* Extracted data entries
►

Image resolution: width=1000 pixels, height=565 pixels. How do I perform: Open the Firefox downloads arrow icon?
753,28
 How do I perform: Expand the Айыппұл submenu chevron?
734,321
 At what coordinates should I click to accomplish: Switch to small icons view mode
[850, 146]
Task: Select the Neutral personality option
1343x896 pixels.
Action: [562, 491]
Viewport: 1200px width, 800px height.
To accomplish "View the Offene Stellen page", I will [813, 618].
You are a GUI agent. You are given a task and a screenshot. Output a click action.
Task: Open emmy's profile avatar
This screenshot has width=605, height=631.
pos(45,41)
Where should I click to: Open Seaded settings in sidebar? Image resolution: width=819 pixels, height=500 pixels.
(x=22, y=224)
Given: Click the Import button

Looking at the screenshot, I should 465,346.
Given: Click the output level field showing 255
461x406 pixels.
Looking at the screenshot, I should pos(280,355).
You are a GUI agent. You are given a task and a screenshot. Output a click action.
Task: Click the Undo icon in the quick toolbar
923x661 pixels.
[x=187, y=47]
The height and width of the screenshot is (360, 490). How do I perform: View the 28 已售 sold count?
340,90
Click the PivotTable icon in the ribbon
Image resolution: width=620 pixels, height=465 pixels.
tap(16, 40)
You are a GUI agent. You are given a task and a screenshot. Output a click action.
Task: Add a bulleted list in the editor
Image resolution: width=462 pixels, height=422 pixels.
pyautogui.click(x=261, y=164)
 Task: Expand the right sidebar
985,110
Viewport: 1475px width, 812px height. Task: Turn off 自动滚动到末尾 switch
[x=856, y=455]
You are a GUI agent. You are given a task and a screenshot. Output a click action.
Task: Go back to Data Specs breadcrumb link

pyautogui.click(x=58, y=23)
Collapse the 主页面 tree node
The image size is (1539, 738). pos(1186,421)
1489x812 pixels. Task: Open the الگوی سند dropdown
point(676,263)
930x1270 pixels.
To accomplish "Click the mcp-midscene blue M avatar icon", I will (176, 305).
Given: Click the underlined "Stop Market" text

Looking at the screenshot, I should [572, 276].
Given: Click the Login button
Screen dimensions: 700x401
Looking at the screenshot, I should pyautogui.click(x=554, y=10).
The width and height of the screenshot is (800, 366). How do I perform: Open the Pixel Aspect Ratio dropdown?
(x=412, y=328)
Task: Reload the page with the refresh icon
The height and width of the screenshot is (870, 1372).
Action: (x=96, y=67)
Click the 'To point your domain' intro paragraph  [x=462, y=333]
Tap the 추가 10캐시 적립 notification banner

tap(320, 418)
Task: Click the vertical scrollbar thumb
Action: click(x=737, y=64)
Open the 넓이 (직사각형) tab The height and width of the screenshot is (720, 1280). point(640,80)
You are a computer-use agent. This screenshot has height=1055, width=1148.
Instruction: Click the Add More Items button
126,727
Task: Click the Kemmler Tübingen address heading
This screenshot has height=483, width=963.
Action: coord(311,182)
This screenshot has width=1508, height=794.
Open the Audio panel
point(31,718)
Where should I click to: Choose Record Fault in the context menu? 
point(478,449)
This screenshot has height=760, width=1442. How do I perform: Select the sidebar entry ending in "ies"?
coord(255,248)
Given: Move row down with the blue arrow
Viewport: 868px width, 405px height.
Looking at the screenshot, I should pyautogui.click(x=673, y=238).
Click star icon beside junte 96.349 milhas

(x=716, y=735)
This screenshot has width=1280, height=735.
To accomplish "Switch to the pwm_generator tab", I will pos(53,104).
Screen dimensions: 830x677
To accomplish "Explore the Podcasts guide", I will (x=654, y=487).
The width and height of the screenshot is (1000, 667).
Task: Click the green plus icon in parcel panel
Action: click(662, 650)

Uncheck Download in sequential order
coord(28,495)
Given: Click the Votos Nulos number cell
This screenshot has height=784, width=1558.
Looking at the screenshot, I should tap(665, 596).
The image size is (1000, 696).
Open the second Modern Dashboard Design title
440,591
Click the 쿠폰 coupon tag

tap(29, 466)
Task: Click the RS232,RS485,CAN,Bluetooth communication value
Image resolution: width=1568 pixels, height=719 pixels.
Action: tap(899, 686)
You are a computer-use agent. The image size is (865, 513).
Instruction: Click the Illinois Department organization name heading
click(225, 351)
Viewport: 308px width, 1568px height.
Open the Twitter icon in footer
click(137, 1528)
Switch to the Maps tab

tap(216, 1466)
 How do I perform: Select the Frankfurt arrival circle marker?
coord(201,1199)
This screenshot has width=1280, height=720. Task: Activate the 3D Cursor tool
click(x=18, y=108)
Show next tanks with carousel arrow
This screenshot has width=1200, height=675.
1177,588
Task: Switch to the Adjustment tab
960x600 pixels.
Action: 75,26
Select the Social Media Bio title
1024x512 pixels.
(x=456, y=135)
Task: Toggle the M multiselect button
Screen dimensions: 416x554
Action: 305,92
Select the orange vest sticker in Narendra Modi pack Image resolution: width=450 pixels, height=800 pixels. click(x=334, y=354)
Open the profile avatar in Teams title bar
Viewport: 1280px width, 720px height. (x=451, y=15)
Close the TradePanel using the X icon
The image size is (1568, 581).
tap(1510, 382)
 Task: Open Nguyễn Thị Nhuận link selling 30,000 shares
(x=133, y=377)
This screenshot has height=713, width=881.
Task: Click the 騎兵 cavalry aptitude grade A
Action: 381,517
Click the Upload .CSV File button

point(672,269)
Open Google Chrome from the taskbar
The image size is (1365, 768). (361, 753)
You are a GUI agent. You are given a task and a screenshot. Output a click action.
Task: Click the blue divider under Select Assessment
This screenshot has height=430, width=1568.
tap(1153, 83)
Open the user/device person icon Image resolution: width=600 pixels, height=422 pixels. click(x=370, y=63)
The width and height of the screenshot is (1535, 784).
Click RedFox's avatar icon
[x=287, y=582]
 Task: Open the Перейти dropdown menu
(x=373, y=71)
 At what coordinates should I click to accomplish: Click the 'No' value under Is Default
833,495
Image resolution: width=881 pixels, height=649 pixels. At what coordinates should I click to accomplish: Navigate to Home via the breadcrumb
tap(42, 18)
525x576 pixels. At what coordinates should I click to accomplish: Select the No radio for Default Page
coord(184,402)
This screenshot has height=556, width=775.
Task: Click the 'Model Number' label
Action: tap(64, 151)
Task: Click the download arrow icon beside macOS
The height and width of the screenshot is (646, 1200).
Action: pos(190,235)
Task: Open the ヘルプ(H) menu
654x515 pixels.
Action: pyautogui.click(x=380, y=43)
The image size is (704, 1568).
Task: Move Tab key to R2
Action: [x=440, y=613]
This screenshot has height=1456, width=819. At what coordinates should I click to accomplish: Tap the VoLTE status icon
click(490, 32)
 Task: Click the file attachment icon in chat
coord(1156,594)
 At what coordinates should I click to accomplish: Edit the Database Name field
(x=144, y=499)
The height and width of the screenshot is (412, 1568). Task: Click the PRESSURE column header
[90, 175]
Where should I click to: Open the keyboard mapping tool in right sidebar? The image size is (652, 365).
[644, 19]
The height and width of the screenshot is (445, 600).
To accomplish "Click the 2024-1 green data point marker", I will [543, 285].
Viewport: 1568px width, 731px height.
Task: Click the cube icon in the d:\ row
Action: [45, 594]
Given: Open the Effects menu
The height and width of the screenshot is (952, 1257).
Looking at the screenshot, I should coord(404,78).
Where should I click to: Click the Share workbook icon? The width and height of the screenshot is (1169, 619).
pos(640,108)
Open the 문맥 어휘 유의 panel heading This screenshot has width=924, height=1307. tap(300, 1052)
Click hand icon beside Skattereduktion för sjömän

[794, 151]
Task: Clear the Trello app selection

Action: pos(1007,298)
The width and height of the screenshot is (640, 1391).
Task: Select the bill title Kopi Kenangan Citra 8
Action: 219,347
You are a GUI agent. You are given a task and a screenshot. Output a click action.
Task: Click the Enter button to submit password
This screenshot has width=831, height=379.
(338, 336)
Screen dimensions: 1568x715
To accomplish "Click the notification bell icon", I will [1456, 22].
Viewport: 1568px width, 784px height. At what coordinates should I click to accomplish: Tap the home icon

◄

If a line in the entries above contains "computer", report it.

You are a computer-use agent. This screenshot has height=1055, width=1148.
You are a computer-use agent. The image size is (865, 513).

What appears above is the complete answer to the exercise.